Beginning with the line that contains "[link] (1444, 36)" in the material below, print each line exactly until the line that contains "Snooki selling her" has been printed, then stop.

Start of Data to examine

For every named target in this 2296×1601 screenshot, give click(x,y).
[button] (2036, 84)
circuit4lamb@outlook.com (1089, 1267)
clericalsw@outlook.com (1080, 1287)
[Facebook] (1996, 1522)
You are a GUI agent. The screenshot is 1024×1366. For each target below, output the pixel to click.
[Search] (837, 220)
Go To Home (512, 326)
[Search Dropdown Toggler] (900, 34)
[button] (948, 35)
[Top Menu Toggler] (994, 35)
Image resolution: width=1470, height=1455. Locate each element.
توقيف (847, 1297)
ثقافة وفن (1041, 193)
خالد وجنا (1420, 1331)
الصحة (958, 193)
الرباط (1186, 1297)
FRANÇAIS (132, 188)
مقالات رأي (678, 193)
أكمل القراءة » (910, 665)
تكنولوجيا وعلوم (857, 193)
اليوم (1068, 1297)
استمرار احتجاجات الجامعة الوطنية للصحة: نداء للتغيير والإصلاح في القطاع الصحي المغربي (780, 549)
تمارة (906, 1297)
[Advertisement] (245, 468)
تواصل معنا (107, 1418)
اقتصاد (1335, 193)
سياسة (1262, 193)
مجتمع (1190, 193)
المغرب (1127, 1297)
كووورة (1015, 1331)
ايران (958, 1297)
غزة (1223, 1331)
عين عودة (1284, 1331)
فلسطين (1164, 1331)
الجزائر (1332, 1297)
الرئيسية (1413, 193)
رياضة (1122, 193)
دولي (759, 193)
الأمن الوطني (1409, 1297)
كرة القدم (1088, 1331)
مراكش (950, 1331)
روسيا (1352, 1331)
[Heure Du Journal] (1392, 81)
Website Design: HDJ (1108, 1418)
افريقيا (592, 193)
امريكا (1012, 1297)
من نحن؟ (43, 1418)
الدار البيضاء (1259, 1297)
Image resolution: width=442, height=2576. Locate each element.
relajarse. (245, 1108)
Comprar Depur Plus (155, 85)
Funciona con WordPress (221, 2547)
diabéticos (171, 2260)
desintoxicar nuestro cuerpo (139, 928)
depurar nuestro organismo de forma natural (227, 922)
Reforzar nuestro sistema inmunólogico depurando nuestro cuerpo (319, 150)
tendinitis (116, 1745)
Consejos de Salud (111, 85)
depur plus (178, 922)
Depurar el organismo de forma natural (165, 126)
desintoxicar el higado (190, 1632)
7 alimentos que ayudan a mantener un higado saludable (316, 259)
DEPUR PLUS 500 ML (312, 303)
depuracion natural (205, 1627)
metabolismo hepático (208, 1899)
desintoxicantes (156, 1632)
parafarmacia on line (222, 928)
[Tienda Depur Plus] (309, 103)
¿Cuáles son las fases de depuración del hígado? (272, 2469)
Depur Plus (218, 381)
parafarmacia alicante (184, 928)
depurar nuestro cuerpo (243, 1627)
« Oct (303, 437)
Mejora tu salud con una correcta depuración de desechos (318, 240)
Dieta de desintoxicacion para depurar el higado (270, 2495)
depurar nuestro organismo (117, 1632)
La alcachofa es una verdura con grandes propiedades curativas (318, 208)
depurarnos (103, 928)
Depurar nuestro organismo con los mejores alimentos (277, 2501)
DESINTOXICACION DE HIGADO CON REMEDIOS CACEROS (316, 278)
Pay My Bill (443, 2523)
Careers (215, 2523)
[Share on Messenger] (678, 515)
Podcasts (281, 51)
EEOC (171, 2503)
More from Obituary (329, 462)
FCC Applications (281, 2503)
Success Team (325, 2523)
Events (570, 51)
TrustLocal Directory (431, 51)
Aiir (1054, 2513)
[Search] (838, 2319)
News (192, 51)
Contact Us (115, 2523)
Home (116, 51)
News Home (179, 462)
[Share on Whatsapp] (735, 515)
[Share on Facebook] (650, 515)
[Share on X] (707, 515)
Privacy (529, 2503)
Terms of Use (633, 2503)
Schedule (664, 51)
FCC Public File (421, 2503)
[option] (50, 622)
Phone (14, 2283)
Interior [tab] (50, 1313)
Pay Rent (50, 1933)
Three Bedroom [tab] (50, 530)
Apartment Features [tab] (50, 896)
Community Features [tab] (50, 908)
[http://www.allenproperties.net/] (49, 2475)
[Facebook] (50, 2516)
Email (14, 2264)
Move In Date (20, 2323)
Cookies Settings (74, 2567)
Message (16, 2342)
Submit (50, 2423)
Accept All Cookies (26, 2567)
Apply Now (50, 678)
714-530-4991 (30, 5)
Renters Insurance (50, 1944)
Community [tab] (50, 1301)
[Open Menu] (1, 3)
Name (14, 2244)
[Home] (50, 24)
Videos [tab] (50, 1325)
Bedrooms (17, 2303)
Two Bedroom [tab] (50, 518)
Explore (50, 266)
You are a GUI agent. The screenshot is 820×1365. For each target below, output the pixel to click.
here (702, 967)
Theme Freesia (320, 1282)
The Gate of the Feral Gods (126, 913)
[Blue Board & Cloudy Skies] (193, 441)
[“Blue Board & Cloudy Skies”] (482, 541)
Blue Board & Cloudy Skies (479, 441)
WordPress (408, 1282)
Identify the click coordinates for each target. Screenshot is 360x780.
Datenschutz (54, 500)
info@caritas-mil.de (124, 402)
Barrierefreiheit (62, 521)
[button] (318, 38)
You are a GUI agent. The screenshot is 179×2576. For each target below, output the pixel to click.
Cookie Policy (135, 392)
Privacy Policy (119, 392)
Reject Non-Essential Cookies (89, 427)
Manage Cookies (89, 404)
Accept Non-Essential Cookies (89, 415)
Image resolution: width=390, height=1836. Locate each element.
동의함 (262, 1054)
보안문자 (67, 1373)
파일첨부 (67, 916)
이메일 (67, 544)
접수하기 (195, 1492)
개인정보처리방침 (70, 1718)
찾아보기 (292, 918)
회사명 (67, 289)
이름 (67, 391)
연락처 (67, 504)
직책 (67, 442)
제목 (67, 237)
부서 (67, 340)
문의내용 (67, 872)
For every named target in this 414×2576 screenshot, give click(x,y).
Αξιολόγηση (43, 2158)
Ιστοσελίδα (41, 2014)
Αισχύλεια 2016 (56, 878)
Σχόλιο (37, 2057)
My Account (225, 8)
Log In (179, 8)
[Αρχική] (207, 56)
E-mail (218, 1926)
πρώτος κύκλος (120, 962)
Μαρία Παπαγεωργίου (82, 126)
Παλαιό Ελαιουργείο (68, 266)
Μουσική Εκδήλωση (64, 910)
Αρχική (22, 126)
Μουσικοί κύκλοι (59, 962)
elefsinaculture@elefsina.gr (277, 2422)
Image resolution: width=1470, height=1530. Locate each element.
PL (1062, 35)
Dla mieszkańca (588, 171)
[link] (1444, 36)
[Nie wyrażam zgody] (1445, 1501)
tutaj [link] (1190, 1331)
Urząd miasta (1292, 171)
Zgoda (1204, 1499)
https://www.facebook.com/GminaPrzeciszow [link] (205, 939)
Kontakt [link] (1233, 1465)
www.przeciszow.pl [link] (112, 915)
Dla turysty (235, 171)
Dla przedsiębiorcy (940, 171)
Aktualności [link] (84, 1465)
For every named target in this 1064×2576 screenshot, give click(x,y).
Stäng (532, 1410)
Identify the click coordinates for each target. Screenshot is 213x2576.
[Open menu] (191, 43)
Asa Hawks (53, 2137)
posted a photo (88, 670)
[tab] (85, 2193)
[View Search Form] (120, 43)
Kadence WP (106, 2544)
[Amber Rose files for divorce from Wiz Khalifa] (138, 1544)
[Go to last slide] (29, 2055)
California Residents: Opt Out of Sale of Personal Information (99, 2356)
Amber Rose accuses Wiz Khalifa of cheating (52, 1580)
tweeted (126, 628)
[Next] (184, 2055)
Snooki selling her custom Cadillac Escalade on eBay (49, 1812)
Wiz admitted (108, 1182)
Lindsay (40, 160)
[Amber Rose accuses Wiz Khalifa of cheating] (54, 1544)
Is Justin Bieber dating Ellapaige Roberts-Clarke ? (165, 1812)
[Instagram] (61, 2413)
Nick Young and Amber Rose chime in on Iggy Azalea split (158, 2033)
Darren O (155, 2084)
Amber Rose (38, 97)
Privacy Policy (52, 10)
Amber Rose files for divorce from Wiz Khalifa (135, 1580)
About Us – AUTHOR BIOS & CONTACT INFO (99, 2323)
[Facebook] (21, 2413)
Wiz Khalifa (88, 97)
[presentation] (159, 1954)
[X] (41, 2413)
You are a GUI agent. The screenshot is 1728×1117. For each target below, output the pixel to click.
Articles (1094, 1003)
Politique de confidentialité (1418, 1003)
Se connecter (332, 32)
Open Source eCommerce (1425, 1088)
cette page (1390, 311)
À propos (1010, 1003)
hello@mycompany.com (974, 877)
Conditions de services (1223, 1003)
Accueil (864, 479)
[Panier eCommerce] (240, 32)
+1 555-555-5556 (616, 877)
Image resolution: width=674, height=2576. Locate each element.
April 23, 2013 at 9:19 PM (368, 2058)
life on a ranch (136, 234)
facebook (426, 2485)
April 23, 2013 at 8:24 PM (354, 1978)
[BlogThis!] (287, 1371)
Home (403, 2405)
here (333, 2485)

End of Data to examine

**Written response:**
[link] (1444, 36)
[Nie wyrażam zgody] (1445, 1501)
tutaj [link] (1190, 1331)
Urząd miasta (1292, 171)
Zgoda (1204, 1499)
https://www.facebook.com/GminaPrzeciszow [link] (205, 939)
Kontakt [link] (1233, 1465)
www.przeciszow.pl [link] (112, 915)
Dla turysty (235, 171)
Dla przedsiębiorcy (940, 171)
Aktualności [link] (84, 1465)
For every named target in this 1064×2576 screenshot, give click(x,y).
Stäng (532, 1410)
Identify the click coordinates for each target. Screenshot is 213x2576.
[Open menu] (191, 43)
Asa Hawks (53, 2137)
posted a photo (88, 670)
[tab] (85, 2193)
[View Search Form] (120, 43)
Kadence WP (106, 2544)
[Amber Rose files for divorce from Wiz Khalifa] (138, 1544)
[Go to last slide] (29, 2055)
California Residents: Opt Out of Sale of Personal Information (99, 2356)
Amber Rose accuses Wiz Khalifa of cheating (52, 1580)
tweeted (126, 628)
[Next] (184, 2055)
Snooki selling her custom Cadillac Escalade on eBay (49, 1812)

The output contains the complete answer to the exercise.